André, médecin urgentiste et père de deux filles de 5 et 8 ans
 

André, 39 ans, n'est pas du genre à sacrifier ce qu'il aime. Ni sa passion pour la médecine ni sa famille, ni même son goût pour l'équitation. Un difficile exercice d'équilibriste ? Ce médecin urgentiste au CHR Metz-Thionville en a conscience. En août 2019, quand il contracte une tuberculose latente dans le cadre de son travail, puis déclenche une intolérance aux traitements, le voilà contraint de s'arrêter pendant près d'un an. « Être à l'arrêt a suscité en moi une immense déception, avoue-t-il. C'était impossible d'être à la fois malade et affaibli, professionnel compétent et papa efficace. Il a fallu choisir ».
 
L'urgentiste est du genre médecin passionné et travailleur acharné. Les semaines types, il ne connaît pas. Certaines années, il a pu assurer jusqu'à 16 gardes par mois. En 2014, en apprenant néanmoins l'arrivée de son deuxième enfant, il se débrouille pour éviter les gardes de 24 heures. Deux ans plus tard, il parvient à réorganiser son temps de travail et à retrouver une vie plus équilibrée. Il y avait urgence. « Mes filles m'ont souvent dit que j'étais trop absent, elles ont même pleuré il y a peu quand je leur ai annoncé la fin de mon arrêt de travail », lâche-t-il.
 

« A Noël, les difficultés se cristallisent »
 

L'hôpital, souvent, finit aussi par déteindre sur la sphère conjugale. « Avec ma conjointe, nous avons traversé des crises, glisse-t-il sans s'épancher. Des amis m'ont souvent dit ne pas avoir compris comment nous avions tenu. Mais nous avons tenu ! ». Bien sûr la double casquette parent-médecin hospitalier impose tôt ou tard des arbitrages difficiles, « des dilemmes » comme il dit. « Comme à Noël où les difficultés se cristallisent. Je ne vois mes frères et mes sœurs qu'une fois par an, jamais plus. Il y a des sacrifices inévitables à faire pour préserver ses enfants et sa compagne. » Selon lui, une bonne organisation et des relais efficaces sont clés. Lui et sa conjointe ont pu compter sur les grands-parents, tout en faisant appel à une société d'aide à domicile. « Nous avons trouvé une assistante maternelle souple et compréhensive.
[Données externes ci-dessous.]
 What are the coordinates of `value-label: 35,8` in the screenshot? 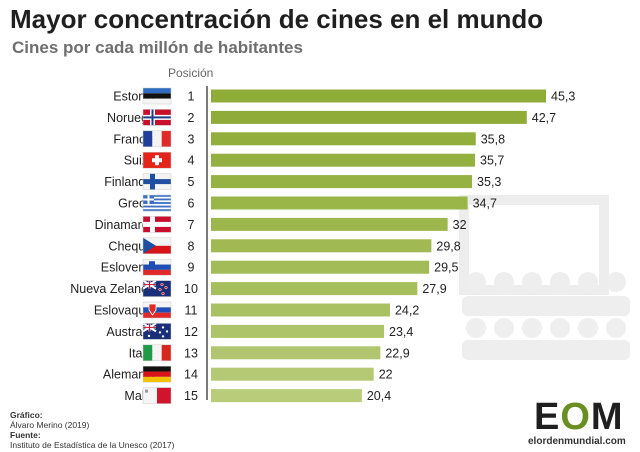 It's located at (493, 139).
Il est primordial de constituer une véritable équipe autour de soi », conseille celui qui aura même réussi en s'installant à la campagne à préserver sa troisième passion, celle pour les chevaux.
 

Lucie, neurologue, et Emmanuel, chirurgien, parents de deux garçons de 9 et 12 ans
 

Depuis plus de 12 ans, Lucie et Emmanuel parviennent à concilier leurs missions hospitalières respectives et celles, communes, de parents impliqués. Super-parents, super-médecins ? « Globalement, chez nous, c'est la course un peu tout le temps », sourit Lucie, neurologue. Quand elle rentre à la maison après 19h30, ses deux garçons de 9 et 12 ans ont déjà dîné avec la nounou. Emmanuel, chirurgien, ne chôme pas non plus, loin s’en faut, avec ses deux jours à deux jours et demi de bloc par semaine, auxquels il faut ajouter les visites et les tâches diverses à l'hôpital, sans compter les week-ends d'astreinte. Sans aide extérieure, sans « nounou à temps plein », ici plus qu'ailleurs, rien ne serait possible, admet le couple parisien.
 

« J'ai une charge mentale de fou »
 

« On imagine mal à quel point il faut tout planifier. Ma vie est devenue une liste de choses à faire en permanence, c'est un truc de dingue, raconte Lucie. J'ai une charge mentale de fou, tout le temps en train d'anticiper au maximum. A chaque fois, je me dis que ça ne peut pas être plus... mais c'est toujours plus. Avec les enfants qui grandissent, les activités supplémentaires, les problèmes liés à notre logement... ». Malgré ces contraintes, Emmanuel estime quant à lui que « c'est une richesse pour des enfants que de voir leurs parents passionnés par leur métier ». Même quand les bips d'urgence sonnent sans arrêt ou que l'un des parents est obligé de sortir précipitamment du cinéma pour répondre à un appel de l'hôpital.